Il corpo che parla

25 novembre 2021: al Russolo è andato in scena “Il corpo che parla” con Martina Boldarin.

Spettacolo teatrale organizzato dall’Associazione AMVO- Noi Migranti per ricordare Victoria Osagie, vittima di femminicidio, in occasione della Giornata Internazionale per la eliminazione della violenza contro le donne.

locandina il corpo che parla

 E’ sepolta nel cimitero di Concordia Sagittaria Victoria Osagie, uccisa brutalmente dal marito il 16 gennaio scorso.

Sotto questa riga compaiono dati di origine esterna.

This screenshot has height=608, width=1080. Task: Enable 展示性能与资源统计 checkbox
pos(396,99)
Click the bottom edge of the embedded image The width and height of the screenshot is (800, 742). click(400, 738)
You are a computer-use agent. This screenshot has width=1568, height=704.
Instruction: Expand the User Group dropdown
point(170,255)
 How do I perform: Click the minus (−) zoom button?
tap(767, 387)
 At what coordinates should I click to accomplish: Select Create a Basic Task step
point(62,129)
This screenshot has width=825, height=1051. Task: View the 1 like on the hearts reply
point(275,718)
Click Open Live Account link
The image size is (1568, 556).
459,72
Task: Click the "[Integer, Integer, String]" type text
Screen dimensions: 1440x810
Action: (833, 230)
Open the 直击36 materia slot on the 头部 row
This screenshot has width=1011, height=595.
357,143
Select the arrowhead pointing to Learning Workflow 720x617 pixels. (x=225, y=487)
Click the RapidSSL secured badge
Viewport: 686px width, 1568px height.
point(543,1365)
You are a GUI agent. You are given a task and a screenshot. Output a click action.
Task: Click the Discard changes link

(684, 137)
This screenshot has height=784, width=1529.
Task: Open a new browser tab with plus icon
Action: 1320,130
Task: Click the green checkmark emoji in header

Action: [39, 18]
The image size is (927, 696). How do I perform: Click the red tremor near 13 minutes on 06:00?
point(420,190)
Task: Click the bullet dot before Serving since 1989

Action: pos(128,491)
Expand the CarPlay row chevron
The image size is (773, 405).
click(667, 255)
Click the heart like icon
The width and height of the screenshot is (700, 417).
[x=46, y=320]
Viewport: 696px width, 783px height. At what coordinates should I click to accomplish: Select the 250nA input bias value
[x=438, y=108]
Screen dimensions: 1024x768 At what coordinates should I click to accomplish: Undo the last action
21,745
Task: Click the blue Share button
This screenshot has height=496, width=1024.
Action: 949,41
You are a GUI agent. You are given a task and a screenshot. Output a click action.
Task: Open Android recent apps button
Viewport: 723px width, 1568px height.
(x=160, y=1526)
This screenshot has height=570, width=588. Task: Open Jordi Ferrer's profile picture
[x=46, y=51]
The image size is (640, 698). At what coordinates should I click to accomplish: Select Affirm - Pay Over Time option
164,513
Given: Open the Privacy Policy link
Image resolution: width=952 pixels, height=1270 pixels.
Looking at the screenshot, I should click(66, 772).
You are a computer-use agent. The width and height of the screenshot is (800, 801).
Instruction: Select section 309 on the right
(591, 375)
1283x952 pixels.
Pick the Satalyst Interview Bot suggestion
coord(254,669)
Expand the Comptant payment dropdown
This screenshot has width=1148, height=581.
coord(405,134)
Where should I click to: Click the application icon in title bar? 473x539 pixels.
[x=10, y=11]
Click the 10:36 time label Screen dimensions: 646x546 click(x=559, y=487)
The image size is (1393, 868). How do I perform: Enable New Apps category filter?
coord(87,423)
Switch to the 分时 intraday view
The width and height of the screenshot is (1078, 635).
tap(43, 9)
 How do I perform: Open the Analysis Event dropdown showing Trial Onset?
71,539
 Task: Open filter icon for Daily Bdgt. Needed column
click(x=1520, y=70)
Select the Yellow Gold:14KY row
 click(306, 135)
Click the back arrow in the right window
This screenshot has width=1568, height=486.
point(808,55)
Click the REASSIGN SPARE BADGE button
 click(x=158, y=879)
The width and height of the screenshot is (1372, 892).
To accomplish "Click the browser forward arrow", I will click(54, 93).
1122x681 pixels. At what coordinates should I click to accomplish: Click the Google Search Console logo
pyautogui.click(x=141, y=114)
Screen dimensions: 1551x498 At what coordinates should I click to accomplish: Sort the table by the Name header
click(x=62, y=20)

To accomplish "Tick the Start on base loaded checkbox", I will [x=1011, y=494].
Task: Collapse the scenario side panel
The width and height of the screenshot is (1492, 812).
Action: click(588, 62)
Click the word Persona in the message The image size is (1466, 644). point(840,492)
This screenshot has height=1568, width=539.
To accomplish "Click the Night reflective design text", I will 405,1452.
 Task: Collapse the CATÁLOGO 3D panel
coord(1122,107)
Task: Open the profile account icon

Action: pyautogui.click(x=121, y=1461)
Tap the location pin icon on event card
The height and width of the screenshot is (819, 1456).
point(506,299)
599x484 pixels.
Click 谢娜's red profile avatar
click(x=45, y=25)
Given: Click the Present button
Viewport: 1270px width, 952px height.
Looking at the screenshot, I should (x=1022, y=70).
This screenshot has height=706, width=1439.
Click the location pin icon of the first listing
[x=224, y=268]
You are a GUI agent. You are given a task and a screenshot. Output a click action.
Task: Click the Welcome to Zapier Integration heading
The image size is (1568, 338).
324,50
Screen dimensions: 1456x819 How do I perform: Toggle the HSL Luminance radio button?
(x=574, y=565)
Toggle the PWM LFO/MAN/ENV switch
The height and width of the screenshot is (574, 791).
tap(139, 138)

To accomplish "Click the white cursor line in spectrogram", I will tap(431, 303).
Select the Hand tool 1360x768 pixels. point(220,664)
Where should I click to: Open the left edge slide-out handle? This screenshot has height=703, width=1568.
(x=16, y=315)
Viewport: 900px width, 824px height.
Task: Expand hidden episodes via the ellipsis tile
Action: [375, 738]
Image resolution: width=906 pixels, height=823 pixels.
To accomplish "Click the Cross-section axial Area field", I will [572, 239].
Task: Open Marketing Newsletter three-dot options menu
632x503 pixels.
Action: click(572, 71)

A lei è dedicato lo spettacolo teatrale “Il corpo che parla” con Martina Boldarin, che andrà in scena al Teatro Russolo di Portogruaro il prossimo 25 novembre, Giornata dedicata alla eliminazione della violenza contro le donne.

Victoria non può essere dimenticata perché i casi di violenza contro le donne, anche nelle nostre comunità, vanno ben oltre a questo cruento femminicidio e riguardano indifferentemente italiane e straniere.

La violenza arriva infatti da mariti, fidanzati, fratelli e padri di ogni nazionalità, lingua e credo.

Come nel caso di questa giovane mamma nigeriana le vittime sono anche i figl (tre quelli di Victoria e tutti minori), che rimangono, di fatto, orfani di entrambi i genitori.

L’Associazione Noi Migranti, da anni impegnata nel contrastare questo fenomeno con iniziative di sensibilizzazione, di segnalazione e di assistenza, aveva preso questo impegno nel corso della cerimonia della posa di una panchina rossa con una targa ricordo di Victoria realizzata dalle studentesse dell'Istituto Leonardo da Vinci lo scorso 16 aprile.

Lo spettacolo, patrocinato dai Comuni di Portogruaro e Concordia Sagittaria, sarà trasmesso in diretta streaming sul canale YouTube di Noi Migranti Associazione, è gratuito ed è possibile prenotare i posti scrivendo a info@noimigranti.org.

Si tratta della prima iniziativa pubblica del progetto “Le valigie di Eva 2” finanziato dalla Unione Europea e dalla Regione Veneto nell'ambito del FAMI, Fondo Integrazione e Migrazione - IMPACT Veneto.